_Stated task:_ Identify every line in the records below that contains the word "screenshot", matching case exactly, and copy each of those lines in full.
-------
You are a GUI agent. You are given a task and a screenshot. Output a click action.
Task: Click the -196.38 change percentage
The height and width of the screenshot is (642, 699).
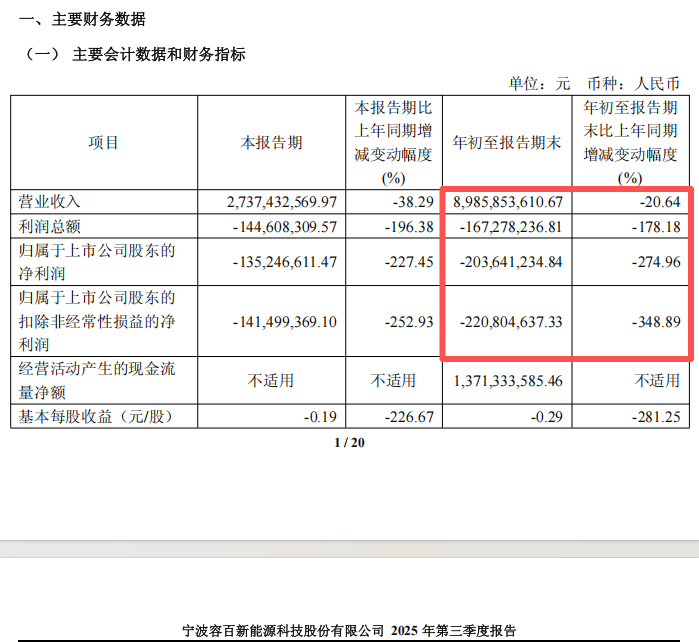(x=409, y=227)
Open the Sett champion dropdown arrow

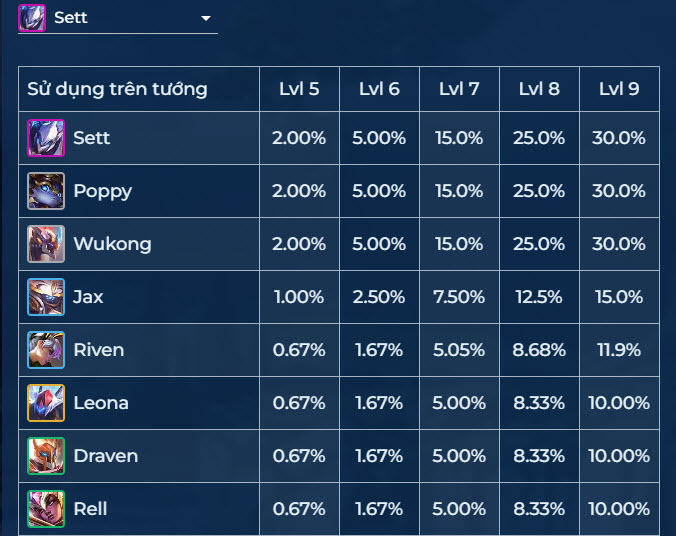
-------
_Problem solution:_
You are a GUI agent. You are given a task and a screenshot. Output a click action.
The height and width of the screenshot is (642, 699).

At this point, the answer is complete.